[Stored dataset items]
- - - - - - -
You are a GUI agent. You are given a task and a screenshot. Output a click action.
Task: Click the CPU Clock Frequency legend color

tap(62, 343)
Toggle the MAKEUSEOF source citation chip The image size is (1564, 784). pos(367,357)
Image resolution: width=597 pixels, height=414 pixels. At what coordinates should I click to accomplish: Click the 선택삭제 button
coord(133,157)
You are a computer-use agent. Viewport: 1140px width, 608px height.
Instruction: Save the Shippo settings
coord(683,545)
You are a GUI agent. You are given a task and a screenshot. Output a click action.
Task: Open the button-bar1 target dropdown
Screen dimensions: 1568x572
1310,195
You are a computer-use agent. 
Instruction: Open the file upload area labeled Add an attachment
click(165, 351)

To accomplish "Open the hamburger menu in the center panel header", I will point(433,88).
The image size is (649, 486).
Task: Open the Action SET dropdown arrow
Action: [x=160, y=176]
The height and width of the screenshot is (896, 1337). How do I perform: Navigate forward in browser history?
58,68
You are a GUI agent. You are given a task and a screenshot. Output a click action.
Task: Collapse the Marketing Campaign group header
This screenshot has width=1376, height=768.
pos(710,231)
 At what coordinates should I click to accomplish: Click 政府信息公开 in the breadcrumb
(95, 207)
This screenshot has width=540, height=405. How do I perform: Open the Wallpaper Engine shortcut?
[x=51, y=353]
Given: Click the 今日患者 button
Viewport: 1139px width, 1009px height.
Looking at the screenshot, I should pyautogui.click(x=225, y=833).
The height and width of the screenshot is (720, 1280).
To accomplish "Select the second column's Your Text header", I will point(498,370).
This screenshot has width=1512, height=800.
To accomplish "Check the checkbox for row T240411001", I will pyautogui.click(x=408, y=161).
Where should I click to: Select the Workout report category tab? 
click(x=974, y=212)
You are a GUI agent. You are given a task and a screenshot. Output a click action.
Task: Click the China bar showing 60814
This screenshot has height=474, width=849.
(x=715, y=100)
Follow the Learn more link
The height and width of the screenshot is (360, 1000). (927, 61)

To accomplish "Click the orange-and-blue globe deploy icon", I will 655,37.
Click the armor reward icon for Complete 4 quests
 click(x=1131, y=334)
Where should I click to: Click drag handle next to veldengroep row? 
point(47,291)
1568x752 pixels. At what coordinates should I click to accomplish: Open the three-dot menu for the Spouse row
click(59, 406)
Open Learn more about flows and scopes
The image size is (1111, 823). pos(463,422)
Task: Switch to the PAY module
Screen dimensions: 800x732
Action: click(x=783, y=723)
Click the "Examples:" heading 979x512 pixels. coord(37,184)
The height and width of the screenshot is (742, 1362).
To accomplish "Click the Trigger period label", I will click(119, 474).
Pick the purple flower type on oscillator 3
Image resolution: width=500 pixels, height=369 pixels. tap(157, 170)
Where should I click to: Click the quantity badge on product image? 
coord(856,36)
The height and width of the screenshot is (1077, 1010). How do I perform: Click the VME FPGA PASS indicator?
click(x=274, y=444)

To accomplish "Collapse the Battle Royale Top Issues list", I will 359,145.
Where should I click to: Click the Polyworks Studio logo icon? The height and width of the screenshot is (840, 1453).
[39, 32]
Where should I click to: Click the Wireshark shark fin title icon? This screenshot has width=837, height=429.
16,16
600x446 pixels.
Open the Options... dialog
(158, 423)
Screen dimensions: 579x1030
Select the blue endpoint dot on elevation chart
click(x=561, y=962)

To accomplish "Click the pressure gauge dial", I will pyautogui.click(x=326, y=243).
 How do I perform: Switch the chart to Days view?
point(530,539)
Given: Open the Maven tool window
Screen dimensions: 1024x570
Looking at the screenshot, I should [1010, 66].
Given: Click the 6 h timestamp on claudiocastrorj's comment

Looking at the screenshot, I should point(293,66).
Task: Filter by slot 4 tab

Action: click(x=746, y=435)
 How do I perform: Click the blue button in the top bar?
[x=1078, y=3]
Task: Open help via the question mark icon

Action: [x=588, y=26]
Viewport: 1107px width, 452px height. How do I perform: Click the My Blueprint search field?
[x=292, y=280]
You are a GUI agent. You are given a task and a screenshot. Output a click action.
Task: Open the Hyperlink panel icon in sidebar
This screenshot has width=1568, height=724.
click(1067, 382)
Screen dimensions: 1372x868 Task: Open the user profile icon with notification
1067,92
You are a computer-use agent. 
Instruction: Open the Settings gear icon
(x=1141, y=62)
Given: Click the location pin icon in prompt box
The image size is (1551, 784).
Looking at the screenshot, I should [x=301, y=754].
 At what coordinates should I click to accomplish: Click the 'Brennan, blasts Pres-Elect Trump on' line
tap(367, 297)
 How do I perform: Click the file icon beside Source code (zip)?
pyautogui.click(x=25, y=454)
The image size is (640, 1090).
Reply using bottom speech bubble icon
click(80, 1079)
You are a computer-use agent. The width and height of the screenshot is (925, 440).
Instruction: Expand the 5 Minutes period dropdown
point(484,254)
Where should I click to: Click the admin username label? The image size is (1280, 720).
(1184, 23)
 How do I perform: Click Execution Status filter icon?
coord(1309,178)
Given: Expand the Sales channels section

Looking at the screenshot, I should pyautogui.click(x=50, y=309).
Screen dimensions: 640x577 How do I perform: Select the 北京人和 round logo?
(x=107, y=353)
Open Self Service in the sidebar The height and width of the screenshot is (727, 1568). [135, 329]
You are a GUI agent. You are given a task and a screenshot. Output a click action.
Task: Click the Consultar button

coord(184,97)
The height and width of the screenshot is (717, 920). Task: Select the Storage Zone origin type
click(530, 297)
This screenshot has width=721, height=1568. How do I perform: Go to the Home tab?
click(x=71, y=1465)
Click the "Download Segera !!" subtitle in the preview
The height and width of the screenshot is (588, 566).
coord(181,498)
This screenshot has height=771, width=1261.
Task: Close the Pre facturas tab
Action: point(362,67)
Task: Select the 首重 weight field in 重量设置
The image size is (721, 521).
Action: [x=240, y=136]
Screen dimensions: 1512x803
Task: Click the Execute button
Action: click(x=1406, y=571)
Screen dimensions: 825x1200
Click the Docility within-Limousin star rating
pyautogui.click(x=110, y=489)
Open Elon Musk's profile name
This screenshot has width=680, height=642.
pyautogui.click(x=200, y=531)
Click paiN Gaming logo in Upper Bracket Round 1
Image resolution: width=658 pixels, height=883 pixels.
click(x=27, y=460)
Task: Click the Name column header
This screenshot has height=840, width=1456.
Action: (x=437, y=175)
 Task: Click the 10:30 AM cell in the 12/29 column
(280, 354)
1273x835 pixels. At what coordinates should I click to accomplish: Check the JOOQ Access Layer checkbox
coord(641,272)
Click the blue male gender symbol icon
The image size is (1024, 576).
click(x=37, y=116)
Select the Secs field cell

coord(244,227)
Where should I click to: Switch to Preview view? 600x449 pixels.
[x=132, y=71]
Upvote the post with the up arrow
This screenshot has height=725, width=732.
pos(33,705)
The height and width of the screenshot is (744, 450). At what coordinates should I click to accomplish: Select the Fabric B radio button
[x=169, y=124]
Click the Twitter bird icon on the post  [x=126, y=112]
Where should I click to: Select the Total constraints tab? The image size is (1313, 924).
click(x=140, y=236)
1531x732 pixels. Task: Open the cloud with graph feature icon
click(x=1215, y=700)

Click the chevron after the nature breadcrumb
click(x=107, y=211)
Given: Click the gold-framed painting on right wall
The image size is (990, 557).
- - - - - - -
Print, from the entries above, the line with "979x512 pixels. coord(37,184)", the line with "Screen dimensions: 579x1030" and all lines between them, exactly and with nothing else.

> _Exercise solution_:
Click the "Examples:" heading 979x512 pixels. coord(37,184)
The height and width of the screenshot is (742, 1362).
To accomplish "Click the Trigger period label", I will click(119, 474).
Pick the purple flower type on oscillator 3
Image resolution: width=500 pixels, height=369 pixels. tap(157, 170)
Where should I click to: Click the quantity badge on product image? 
coord(856,36)
The height and width of the screenshot is (1077, 1010). How do I perform: Click the VME FPGA PASS indicator?
click(x=274, y=444)

To accomplish "Collapse the Battle Royale Top Issues list", I will 359,145.
Where should I click to: Click the Polyworks Studio logo icon? The height and width of the screenshot is (840, 1453).
[39, 32]
Where should I click to: Click the Wireshark shark fin title icon? This screenshot has width=837, height=429.
16,16
600x446 pixels.
Open the Options... dialog
(158, 423)
Screen dimensions: 579x1030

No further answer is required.